I've rarely run into difficulty running FOSS software on macOS, although I've mostly stopped trying with anything with a GUI; not because Linux-oriented GUI programs don't work but because they subvert too many of my expectations, and I prefer to use something Mac-oriented and ideally Mac-native.

Just to confirm that, I downloaded GIMP, it loads fine, scribbled around on a canvas. Went to close it and it popped up one of those dialogue boxes telling me to either save the file or lose my work. I've grown rather accustomed to programs just behaving correctly, which is to close down, and open up again exactly as I left them.

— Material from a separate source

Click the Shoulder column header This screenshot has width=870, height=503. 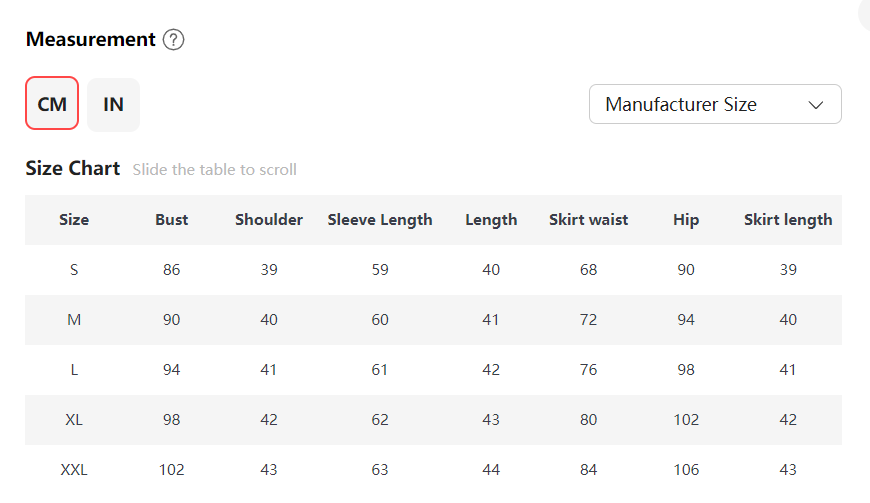pos(269,220)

But it does seem quite functional in the usual sense.

There are some tools which are entirely Linux specific, rr comes to mind.

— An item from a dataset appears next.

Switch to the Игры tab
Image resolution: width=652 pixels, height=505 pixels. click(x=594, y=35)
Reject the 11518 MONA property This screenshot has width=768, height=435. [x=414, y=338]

> I wonder, though, how difficult would it be to replace older versions of Darwin (the open-source BSD and Mach layers of macOS) with updated code while ensuring the proprietary layers running on top of Darwin still work?

This is something I've thought about a lot and would love to see pursued.

We know that the XNU kernel from Snow Leopard still lists PPC (https://github.com/apple-oss-distributions/xnu/tree/xnu-1504...) but it probably won't be easy to build and replace a 10.5 kernel with.

The Hackintosh community did a lot of kernel hacking and custom kexts early in the Intel transition. It would be great if those people pivoted to PPC backporting or sharing their experiences once Apple drops x86 support in the near future.

A lot of code written these days basically assumes little endian so this might be more difficult than just a recompile and patch up unfortunately :(
> though I’d need to use another device for web browsing and for handling modern file formats

Have you tried running something xquartz and have, say, firefox running on sone other computer on the network? As long as you’re on a fast lan with low noise (basically cable gigabit ethernet?) it should be mostly okay? You’d have to redirect audio as well though…

What's the best, most seamless option for this kind of LAN-hosted browser? X11 forwarding, Apache Guacamole, something else?
X11 (no forwarding, it’s really meant to be that way - originally at least) would be the simplest and lightest. If you’re on a private lan you might also turn off cryptography… the powerpc cpu probably either has no crypto acceleration or acceleration for old cyphers.

Other solutions might work… guacamole could work but would use a whole other desktop (whereas x11 would still have some resemblance of integration).

If you’re okay with remoting the whole desktop, xrdp and vnc are also options…

I’ve found that modern X11 toolkits are more bitmap-oriented, so they benefit from ssh’s forwarding with compression enabled, even in gigabit LAN scenarios.

Best setup, specially for browsing, would be ssh or any other way to enable compression, but with null cipher.